Written task A »
According to the NOFX EP article below, how long did it take to record all of the tracks?
Written task B »
Decide whether each statement agrees with the NOFX EP article below. Answer yes or no for each, and quote the words from the article that settle it.
(i) The EP was recorded at a studio in San Francisco.
(ii) The other band members already knew the songs before the recording session.
(iii) Every track from the EP appears on 45 or 46 Songs That Weren't Good Enough to Go on Our Other Records.

Extract provided »
EP by NOFX
- Released: August 26, 1996
- Recorded: April 13, 1996
- Studio: Razor's Edge (San Francisco, California)
- Genre: Punk rock
- Length: 9:55
- Label: Fat Wreck Chords

NOFX chronology
| Heavy Petting Zoo (1996) | Fuck the Kids (1996) | So Long and Thanks for All the Shoes (1997) |

= Fuck the Kids =

7-inch EP by NOFX

Fuck the Kids is a 7-inch EP by American punk rock band NOFX. All the tracks were recorded in one day over the course of about four hours. Fat Mike had written all the songs, but none of the other band members knew them. Mike would teach the band the song, they would record it, keeping the first take where the band actually managed to make it through the whole song, and then move on. Mike refers to it as "sloppiness in pure form. You can't fake that kind of sloppiness."

The EP was later included on the second disc of 45 or 46 Songs That Weren't Good Enough to Go on Our Other Records, but with one track omitted ("Stupid Canadians") in order to preserve the uniqueness of the original 7-inch release.

Supplied data »
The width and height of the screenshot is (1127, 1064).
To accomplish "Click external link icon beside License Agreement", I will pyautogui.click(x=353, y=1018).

--

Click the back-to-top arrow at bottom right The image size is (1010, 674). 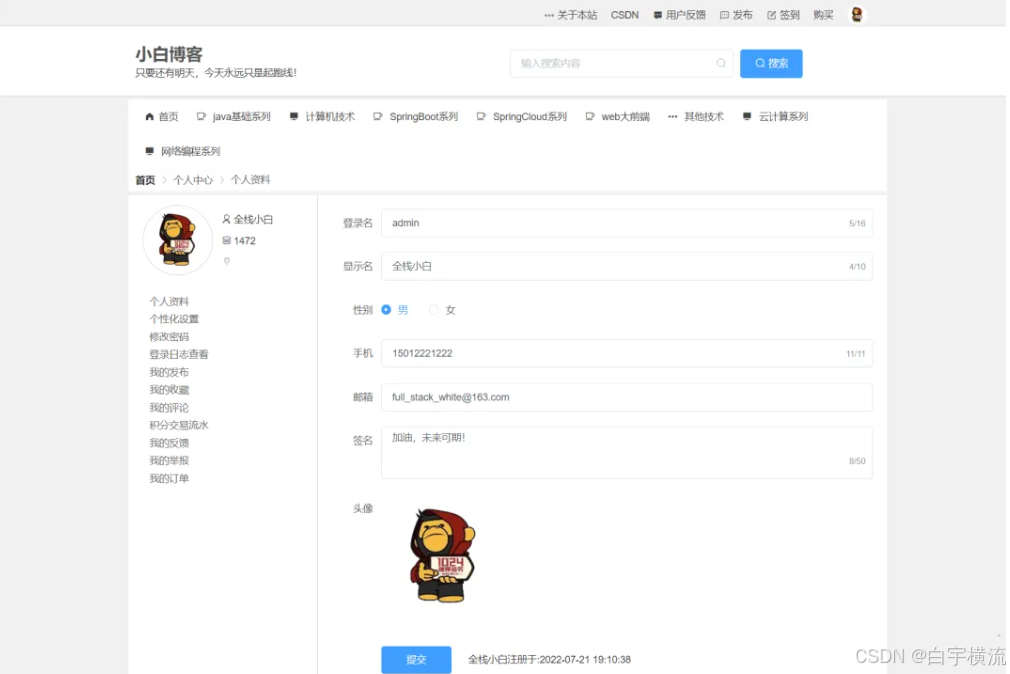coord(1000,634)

--

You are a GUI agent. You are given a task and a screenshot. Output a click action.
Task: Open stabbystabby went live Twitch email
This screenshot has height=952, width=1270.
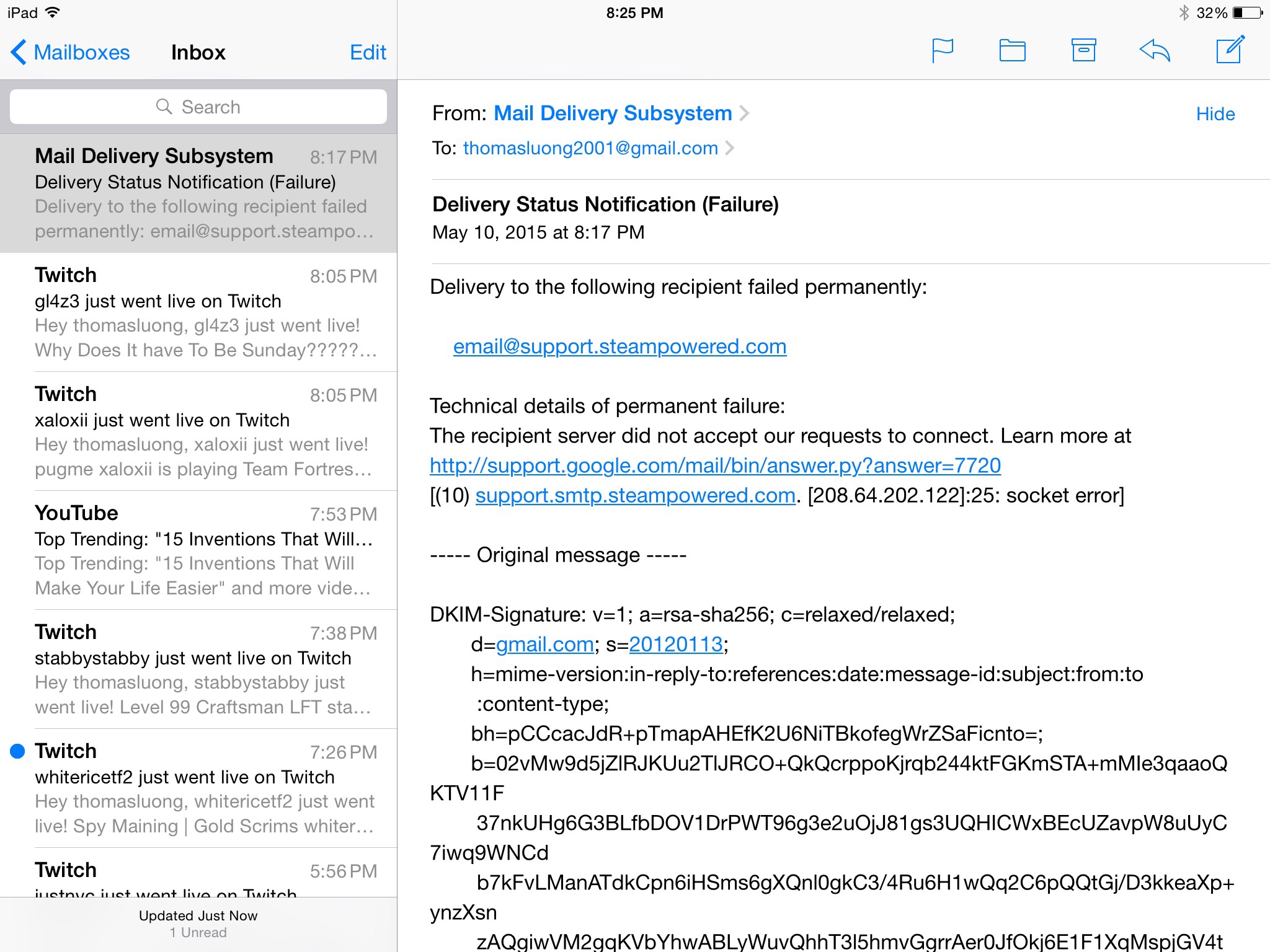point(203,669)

Exercise output A »
About four hours, in a single day.

Exercise output B »
(i) Yes: "Studio: Razor's Edge (San Francisco, California)"
(ii) No: "none of the other band members knew them"
(iii) No: "but with one track omitted ("Stupid Canadians")"